*Given data*:
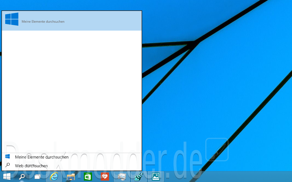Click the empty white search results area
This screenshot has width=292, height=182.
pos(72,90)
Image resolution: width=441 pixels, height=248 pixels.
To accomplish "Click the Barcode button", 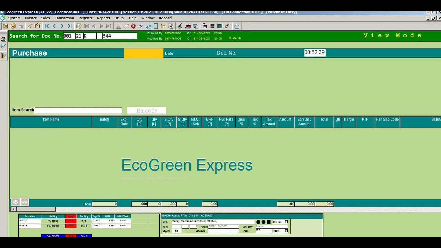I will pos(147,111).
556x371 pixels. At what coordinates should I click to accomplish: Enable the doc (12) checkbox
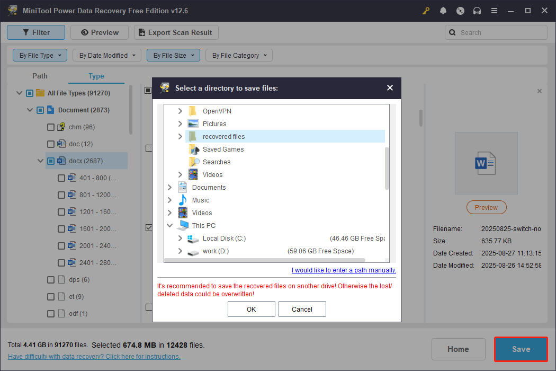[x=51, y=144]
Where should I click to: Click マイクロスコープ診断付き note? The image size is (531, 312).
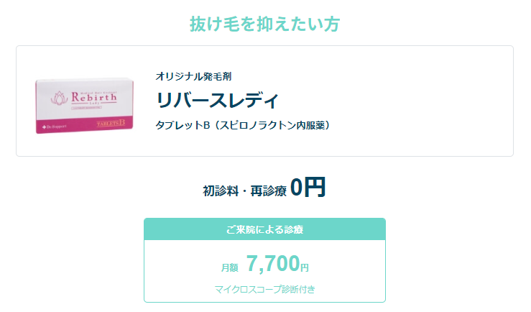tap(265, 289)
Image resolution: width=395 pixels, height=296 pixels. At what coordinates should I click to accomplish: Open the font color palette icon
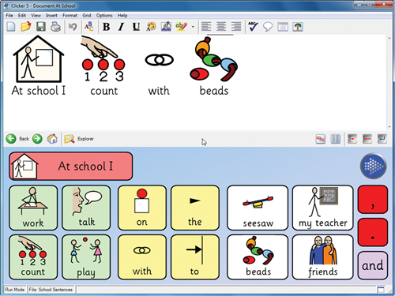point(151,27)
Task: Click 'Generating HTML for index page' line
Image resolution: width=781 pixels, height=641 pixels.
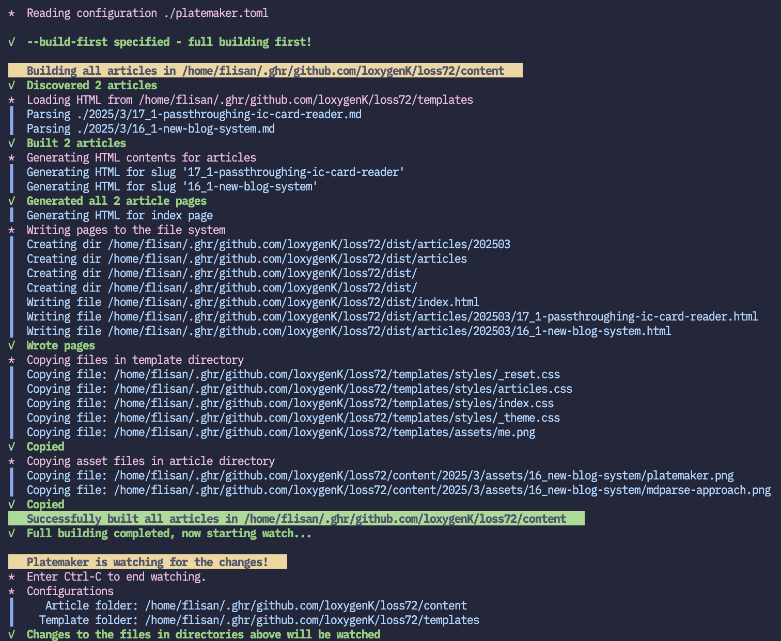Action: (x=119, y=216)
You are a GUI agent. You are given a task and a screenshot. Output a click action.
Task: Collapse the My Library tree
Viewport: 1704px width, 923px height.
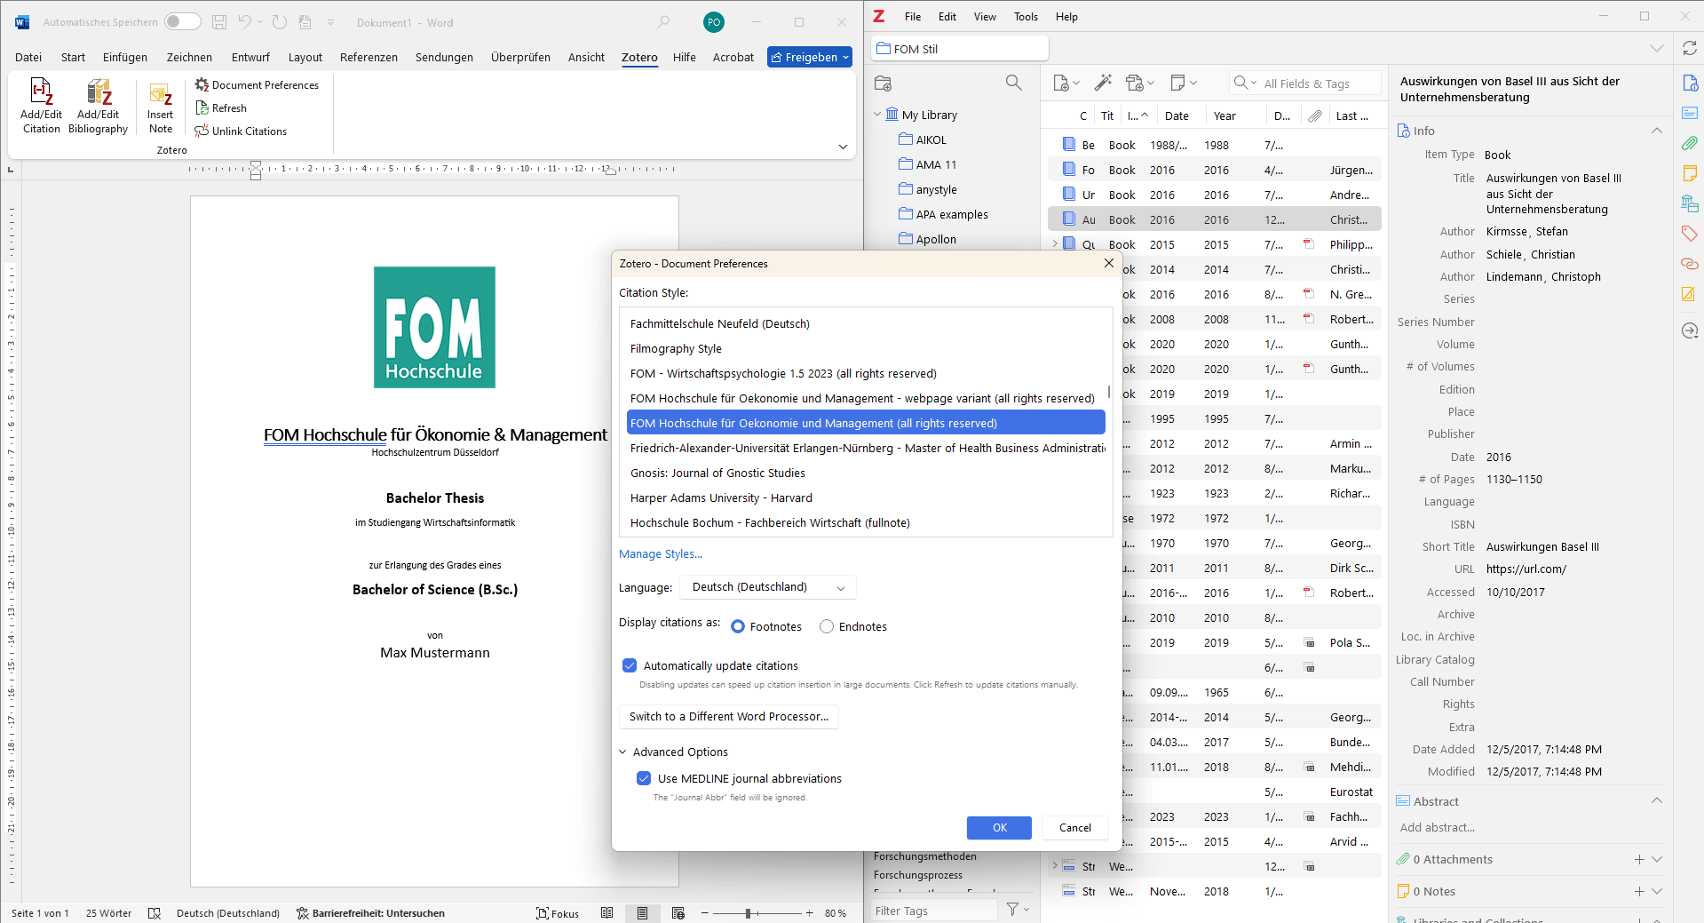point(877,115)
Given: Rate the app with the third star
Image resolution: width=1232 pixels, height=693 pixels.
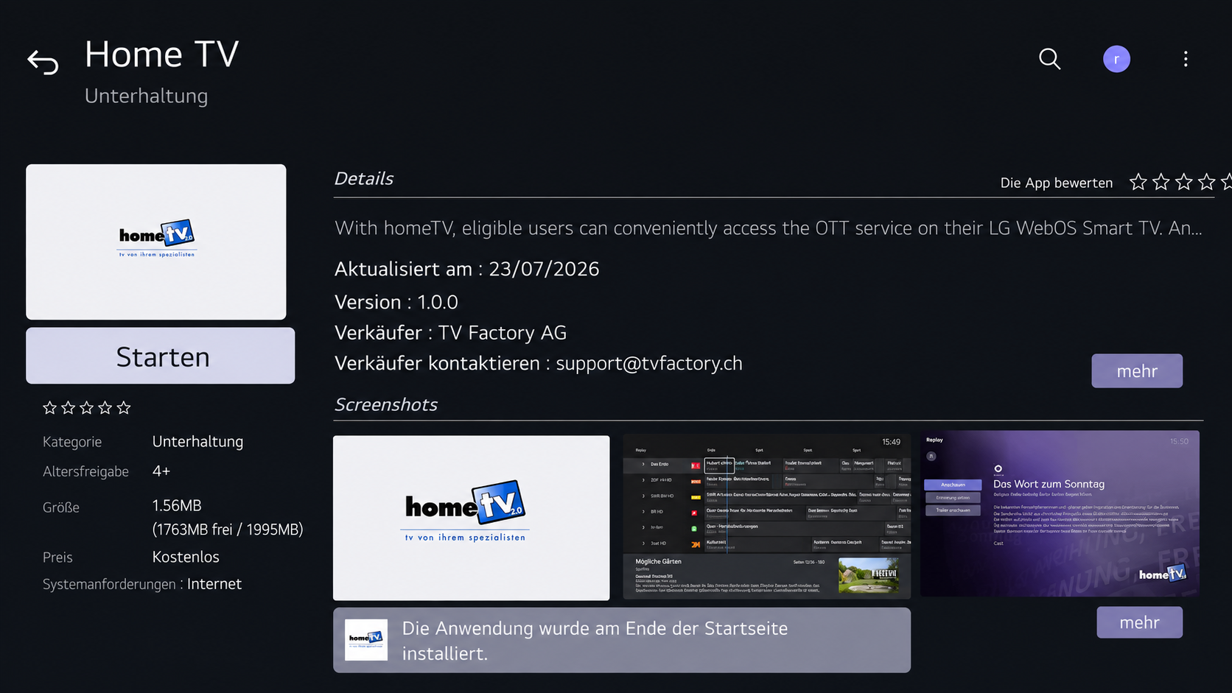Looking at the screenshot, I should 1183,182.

==

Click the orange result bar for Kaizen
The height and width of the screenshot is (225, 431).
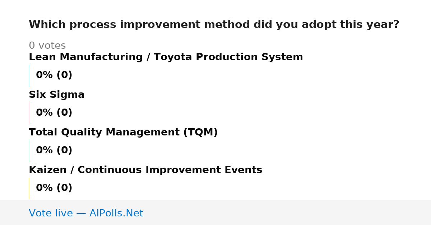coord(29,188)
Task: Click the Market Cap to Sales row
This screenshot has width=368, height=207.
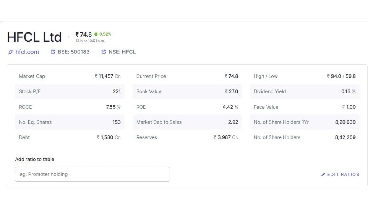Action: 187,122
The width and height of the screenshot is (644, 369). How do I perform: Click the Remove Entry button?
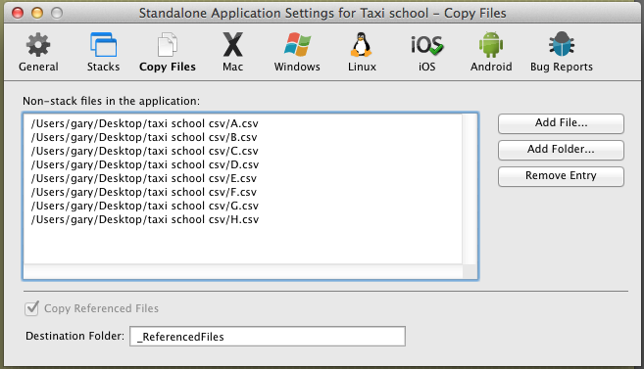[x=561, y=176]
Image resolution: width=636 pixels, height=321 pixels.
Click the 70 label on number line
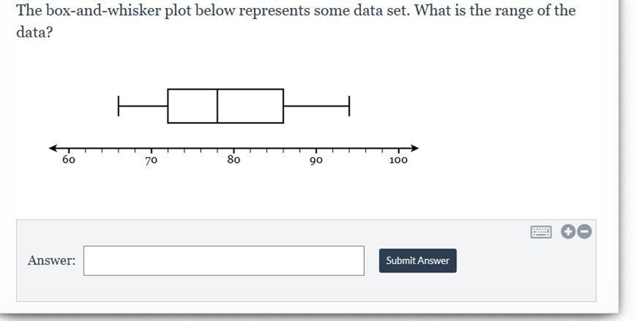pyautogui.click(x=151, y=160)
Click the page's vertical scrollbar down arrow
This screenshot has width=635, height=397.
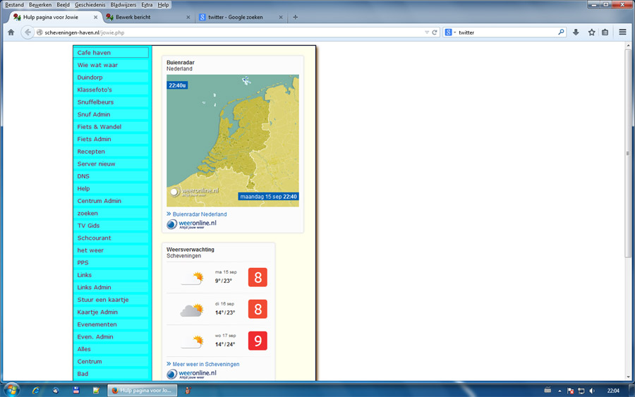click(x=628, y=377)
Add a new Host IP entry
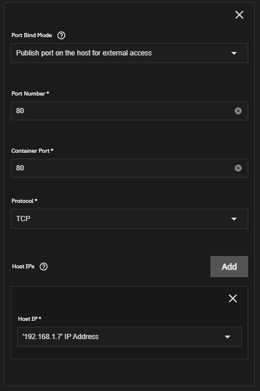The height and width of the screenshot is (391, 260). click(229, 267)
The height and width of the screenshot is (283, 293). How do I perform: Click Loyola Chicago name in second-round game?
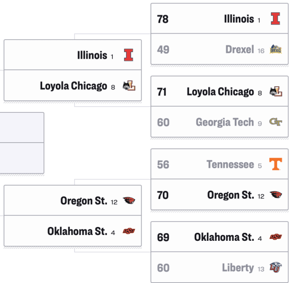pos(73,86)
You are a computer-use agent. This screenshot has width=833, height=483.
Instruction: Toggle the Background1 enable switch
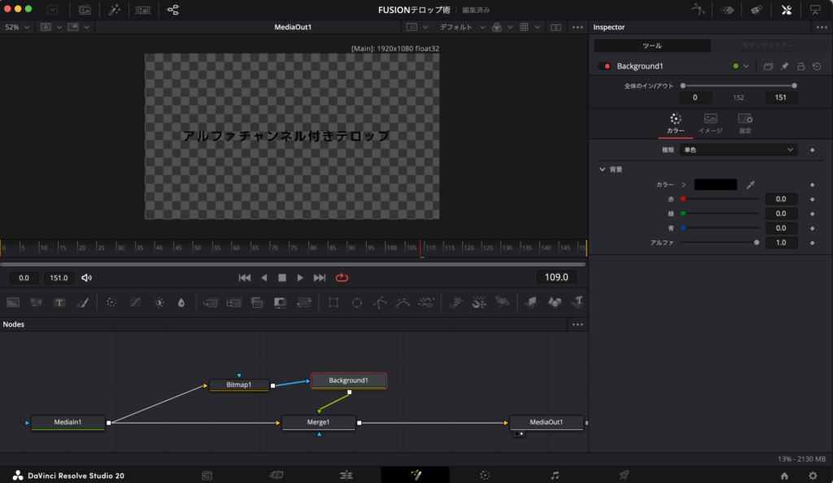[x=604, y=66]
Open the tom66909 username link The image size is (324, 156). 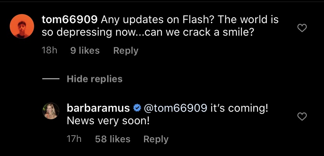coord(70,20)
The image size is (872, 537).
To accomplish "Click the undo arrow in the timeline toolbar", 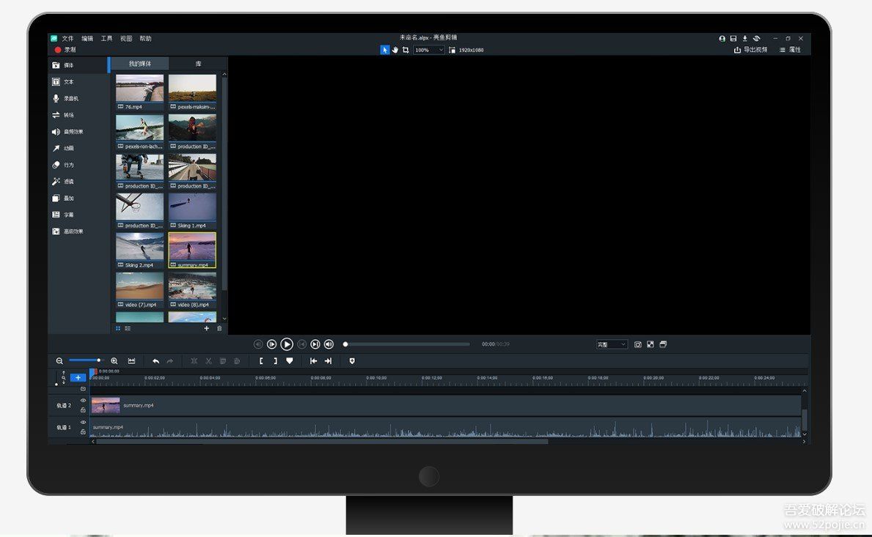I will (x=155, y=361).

--

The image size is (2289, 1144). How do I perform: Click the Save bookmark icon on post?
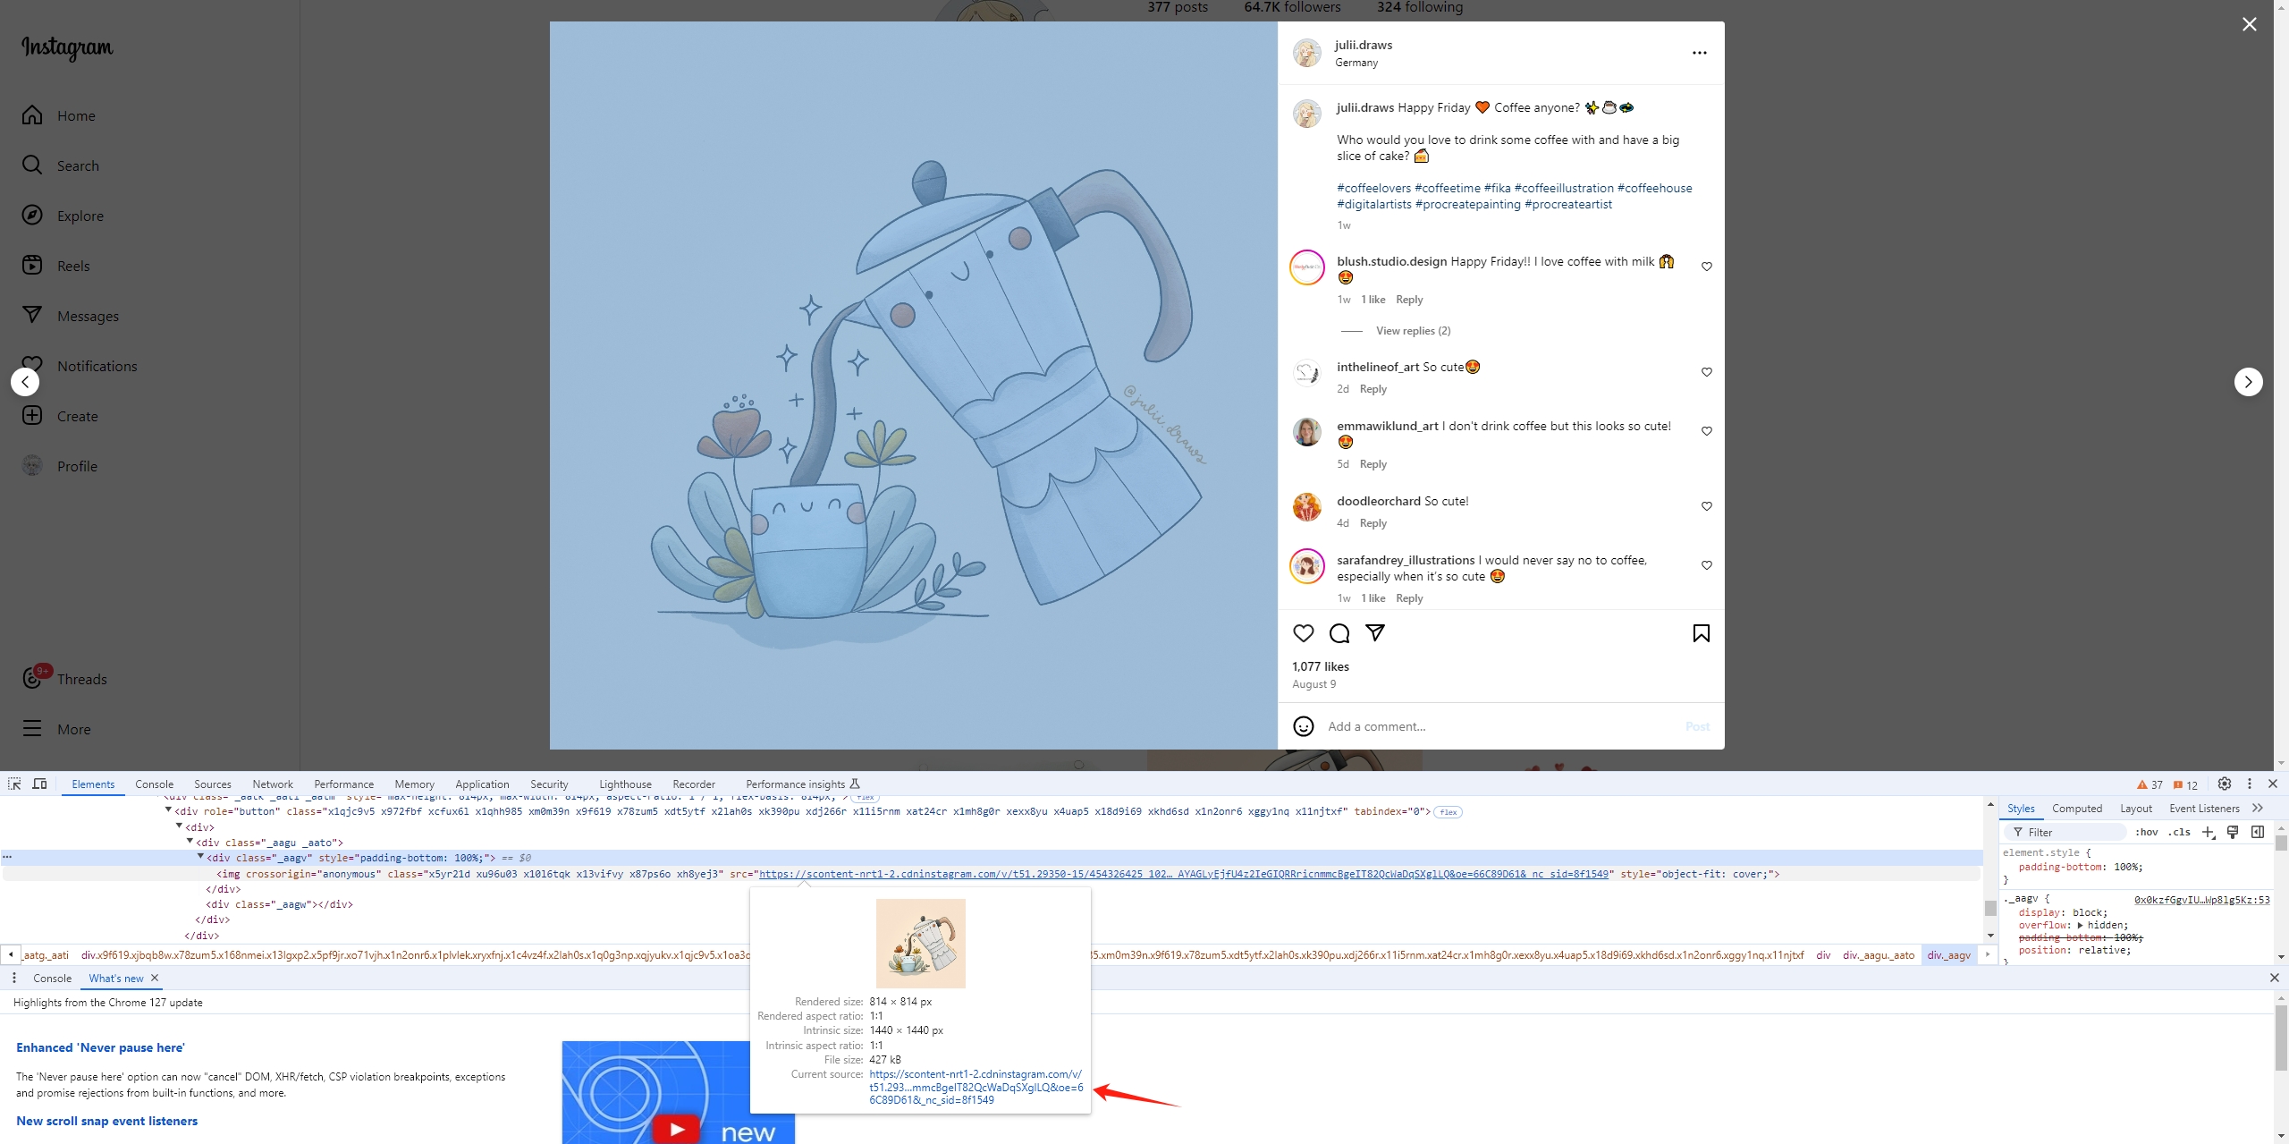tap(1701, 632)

*How to complete this task*: Only lines with the string "agent" are wanted; please find each one in the listing and copy it.

*Answer box*:
You are a GUI agent. You are given a task and a screenshot. Output a click action.
You are a computer-use agent. This screenshot has width=833, height=483.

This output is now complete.